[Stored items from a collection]

● ● ● ● ● ● ●

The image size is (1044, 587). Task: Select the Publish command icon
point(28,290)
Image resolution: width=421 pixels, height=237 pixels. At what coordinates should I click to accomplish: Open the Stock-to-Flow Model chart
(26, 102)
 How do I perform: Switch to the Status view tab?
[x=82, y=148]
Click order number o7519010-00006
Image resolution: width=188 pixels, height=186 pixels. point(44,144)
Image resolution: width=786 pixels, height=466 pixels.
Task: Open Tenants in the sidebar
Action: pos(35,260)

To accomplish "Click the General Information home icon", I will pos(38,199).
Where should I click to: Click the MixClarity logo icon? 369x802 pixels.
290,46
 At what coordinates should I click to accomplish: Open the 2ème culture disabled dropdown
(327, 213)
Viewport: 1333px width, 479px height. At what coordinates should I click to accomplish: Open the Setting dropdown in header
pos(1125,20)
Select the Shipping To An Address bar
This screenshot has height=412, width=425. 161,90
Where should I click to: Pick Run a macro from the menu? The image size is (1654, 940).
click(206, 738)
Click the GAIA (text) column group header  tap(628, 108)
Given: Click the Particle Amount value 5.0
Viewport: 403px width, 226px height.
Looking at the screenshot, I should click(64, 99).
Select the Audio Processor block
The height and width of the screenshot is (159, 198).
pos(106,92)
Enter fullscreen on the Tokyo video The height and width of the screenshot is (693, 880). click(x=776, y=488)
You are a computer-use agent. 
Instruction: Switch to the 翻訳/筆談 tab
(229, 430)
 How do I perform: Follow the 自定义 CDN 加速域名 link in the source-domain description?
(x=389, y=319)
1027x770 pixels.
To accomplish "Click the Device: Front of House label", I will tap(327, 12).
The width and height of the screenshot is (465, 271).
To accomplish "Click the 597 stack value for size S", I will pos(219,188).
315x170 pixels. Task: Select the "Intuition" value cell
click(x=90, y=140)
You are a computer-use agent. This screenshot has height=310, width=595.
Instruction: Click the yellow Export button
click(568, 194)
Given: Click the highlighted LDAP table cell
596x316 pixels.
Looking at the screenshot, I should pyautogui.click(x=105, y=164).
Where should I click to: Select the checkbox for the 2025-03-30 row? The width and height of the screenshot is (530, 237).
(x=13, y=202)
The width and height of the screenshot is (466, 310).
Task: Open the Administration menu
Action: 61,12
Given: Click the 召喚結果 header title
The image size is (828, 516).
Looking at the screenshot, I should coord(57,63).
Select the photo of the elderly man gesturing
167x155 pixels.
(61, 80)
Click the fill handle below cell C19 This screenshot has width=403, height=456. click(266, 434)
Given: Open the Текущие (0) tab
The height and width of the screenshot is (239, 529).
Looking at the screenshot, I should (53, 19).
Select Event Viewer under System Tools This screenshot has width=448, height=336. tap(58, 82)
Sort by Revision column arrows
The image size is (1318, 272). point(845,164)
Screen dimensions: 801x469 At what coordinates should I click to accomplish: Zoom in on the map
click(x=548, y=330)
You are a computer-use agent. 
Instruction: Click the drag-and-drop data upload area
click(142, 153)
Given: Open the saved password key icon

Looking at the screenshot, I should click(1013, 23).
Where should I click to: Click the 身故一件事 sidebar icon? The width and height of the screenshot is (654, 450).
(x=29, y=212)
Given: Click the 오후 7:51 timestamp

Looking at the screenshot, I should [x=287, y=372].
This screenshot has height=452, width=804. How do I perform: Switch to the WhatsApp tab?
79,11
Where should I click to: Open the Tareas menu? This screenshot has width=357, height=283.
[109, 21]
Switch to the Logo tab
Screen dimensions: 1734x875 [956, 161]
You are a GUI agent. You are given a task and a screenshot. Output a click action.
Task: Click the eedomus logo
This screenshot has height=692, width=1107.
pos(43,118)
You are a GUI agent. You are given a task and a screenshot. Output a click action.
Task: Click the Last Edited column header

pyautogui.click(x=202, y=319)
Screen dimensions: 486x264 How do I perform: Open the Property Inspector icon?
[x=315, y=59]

● ● ● ● ● ● ●

Requirement: Transcribe all of the data above, keeping each line exactly as it stands.

Solved exercise:
The image size is (1044, 587). Task: Select the Publish command icon
point(28,290)
Image resolution: width=421 pixels, height=237 pixels. At what coordinates should I click to accomplish: Open the Stock-to-Flow Model chart
(26, 102)
 How do I perform: Switch to the Status view tab?
[x=82, y=148]
Click order number o7519010-00006
Image resolution: width=188 pixels, height=186 pixels. point(44,144)
Image resolution: width=786 pixels, height=466 pixels.
Task: Open Tenants in the sidebar
Action: pos(35,260)

To accomplish "Click the General Information home icon", I will pos(38,199).
Where should I click to: Click the MixClarity logo icon? 369x802 pixels.
290,46
 At what coordinates should I click to accomplish: Open the 2ème culture disabled dropdown
(327, 213)
Viewport: 1333px width, 479px height. At what coordinates should I click to accomplish: Open the Setting dropdown in header
pos(1125,20)
Select the Shipping To An Address bar
This screenshot has height=412, width=425. 161,90
Where should I click to: Pick Run a macro from the menu? The image size is (1654, 940).
click(206, 738)
Click the GAIA (text) column group header  tap(628, 108)
Given: Click the Particle Amount value 5.0
Viewport: 403px width, 226px height.
Looking at the screenshot, I should click(64, 99).
Select the Audio Processor block
The height and width of the screenshot is (159, 198).
pos(106,92)
Enter fullscreen on the Tokyo video The height and width of the screenshot is (693, 880). click(x=776, y=488)
You are a computer-use agent. 
Instruction: Switch to the 翻訳/筆談 tab
(229, 430)
 How do I perform: Follow the 自定义 CDN 加速域名 link in the source-domain description?
(x=389, y=319)
1027x770 pixels.
To accomplish "Click the Device: Front of House label", I will tap(327, 12).
The width and height of the screenshot is (465, 271).
To accomplish "Click the 597 stack value for size S", I will pos(219,188).
315x170 pixels. Task: Select the "Intuition" value cell
click(x=90, y=140)
You are a computer-use agent. This screenshot has height=310, width=595.
Instruction: Click the yellow Export button
click(568, 194)
Given: Click the highlighted LDAP table cell
596x316 pixels.
Looking at the screenshot, I should pyautogui.click(x=105, y=164).
Where should I click to: Select the checkbox for the 2025-03-30 row? The width and height of the screenshot is (530, 237).
(x=13, y=202)
The width and height of the screenshot is (466, 310).
Task: Open the Administration menu
Action: 61,12
Given: Click the 召喚結果 header title
The image size is (828, 516).
Looking at the screenshot, I should coord(57,63).
Select the photo of the elderly man gesturing
167x155 pixels.
(61, 80)
Click the fill handle below cell C19 This screenshot has width=403, height=456. click(266, 434)
Given: Open the Текущие (0) tab
The height and width of the screenshot is (239, 529).
Looking at the screenshot, I should (53, 19).
Select Event Viewer under System Tools This screenshot has width=448, height=336. tap(58, 82)
Sort by Revision column arrows
The image size is (1318, 272). point(845,164)
Screen dimensions: 801x469 At what coordinates should I click to accomplish: Zoom in on the map
click(x=548, y=330)
You are a computer-use agent. 
Instruction: Click the drag-and-drop data upload area
click(142, 153)
Given: Open the saved password key icon

Looking at the screenshot, I should click(1013, 23).
Where should I click to: Click the 身故一件事 sidebar icon? The width and height of the screenshot is (654, 450).
(x=29, y=212)
Given: Click the 오후 7:51 timestamp

Looking at the screenshot, I should [x=287, y=372].
This screenshot has height=452, width=804. How do I perform: Switch to the WhatsApp tab?
79,11
Where should I click to: Open the Tareas menu? This screenshot has width=357, height=283.
[109, 21]
Switch to the Logo tab
Screen dimensions: 1734x875 [956, 161]
You are a GUI agent. You are given a task and a screenshot. Output a click action.
Task: Click the eedomus logo
This screenshot has height=692, width=1107.
pos(43,118)
You are a GUI agent. You are given a task and a screenshot. Output a click action.
Task: Click the Last Edited column header

pyautogui.click(x=202, y=319)
Screen dimensions: 486x264 How do I perform: Open the Property Inspector icon?
[x=315, y=59]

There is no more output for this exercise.